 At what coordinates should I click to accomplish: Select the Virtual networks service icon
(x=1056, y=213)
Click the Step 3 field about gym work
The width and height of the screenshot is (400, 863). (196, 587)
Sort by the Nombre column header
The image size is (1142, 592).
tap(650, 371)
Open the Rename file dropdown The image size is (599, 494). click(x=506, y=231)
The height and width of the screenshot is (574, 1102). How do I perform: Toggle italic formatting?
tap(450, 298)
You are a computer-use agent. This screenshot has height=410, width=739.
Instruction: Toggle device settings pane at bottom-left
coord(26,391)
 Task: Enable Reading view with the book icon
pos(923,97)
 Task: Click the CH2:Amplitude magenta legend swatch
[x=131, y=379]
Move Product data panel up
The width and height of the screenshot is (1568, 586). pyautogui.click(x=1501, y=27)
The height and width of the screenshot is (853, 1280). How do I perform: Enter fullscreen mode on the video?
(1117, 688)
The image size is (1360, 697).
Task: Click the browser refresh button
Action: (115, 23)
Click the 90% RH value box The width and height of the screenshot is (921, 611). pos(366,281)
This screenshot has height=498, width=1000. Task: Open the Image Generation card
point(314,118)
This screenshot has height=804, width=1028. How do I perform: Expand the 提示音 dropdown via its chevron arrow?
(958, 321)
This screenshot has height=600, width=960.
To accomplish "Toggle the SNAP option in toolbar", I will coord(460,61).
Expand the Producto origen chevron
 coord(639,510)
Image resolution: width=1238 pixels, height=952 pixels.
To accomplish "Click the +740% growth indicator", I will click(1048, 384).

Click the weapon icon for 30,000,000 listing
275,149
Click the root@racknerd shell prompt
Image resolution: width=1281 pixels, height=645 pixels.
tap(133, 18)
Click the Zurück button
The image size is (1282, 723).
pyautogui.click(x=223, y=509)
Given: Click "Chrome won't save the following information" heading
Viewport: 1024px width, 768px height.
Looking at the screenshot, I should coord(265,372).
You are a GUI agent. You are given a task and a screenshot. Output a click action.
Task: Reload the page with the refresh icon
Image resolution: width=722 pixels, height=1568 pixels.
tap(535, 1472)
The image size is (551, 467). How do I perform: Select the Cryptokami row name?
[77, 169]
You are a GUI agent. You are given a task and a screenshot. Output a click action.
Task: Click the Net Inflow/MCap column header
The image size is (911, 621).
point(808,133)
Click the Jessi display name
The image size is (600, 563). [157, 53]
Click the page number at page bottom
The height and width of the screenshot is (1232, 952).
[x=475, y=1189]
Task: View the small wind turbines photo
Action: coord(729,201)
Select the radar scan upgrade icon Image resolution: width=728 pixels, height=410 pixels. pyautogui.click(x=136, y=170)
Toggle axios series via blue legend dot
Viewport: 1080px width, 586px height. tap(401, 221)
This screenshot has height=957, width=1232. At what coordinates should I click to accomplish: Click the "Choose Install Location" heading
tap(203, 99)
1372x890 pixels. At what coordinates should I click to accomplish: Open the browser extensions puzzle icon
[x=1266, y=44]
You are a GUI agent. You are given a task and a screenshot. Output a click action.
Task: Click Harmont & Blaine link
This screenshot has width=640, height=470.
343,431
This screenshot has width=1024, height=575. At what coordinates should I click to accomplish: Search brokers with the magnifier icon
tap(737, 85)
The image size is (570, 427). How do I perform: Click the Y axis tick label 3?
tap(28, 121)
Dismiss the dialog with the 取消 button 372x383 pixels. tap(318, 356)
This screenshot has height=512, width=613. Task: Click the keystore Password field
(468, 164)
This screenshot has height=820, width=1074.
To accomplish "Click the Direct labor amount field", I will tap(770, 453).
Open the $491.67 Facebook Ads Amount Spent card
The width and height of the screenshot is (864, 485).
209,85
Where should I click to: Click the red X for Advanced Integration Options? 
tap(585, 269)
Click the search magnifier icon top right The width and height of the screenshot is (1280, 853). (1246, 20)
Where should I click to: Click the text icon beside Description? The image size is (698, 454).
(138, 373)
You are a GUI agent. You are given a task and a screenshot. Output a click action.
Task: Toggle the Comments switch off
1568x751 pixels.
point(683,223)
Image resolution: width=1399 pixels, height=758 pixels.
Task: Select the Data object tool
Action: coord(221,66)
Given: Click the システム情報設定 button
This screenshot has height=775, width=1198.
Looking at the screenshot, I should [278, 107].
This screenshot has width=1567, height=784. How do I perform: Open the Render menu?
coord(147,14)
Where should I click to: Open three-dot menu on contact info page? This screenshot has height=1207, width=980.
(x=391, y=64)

☆ ☆ ☆ ☆ ☆

* BRIEF: In the listing above, locate the line with "Open the Rename" and the line with "This screenshot has height=600, width=960.", then extract exactly those lines and every line between them, and nothing more.

* REPLY:
Open the Rename file dropdown The image size is (599, 494). click(x=506, y=231)
The height and width of the screenshot is (574, 1102). How do I perform: Toggle italic formatting?
tap(450, 298)
You are a computer-use agent. This screenshot has height=410, width=739.
Instruction: Toggle device settings pane at bottom-left
coord(26,391)
 Task: Enable Reading view with the book icon
pos(923,97)
 Task: Click the CH2:Amplitude magenta legend swatch
[x=131, y=379]
Move Product data panel up
The width and height of the screenshot is (1568, 586). pyautogui.click(x=1501, y=27)
The height and width of the screenshot is (853, 1280). How do I perform: Enter fullscreen mode on the video?
(1117, 688)
The image size is (1360, 697).
Task: Click the browser refresh button
Action: (115, 23)
Click the 90% RH value box The width and height of the screenshot is (921, 611). pos(366,281)
This screenshot has height=498, width=1000. Task: Open the Image Generation card
point(314,118)
This screenshot has height=804, width=1028. How do I perform: Expand the 提示音 dropdown via its chevron arrow?
(958, 321)
This screenshot has height=600, width=960.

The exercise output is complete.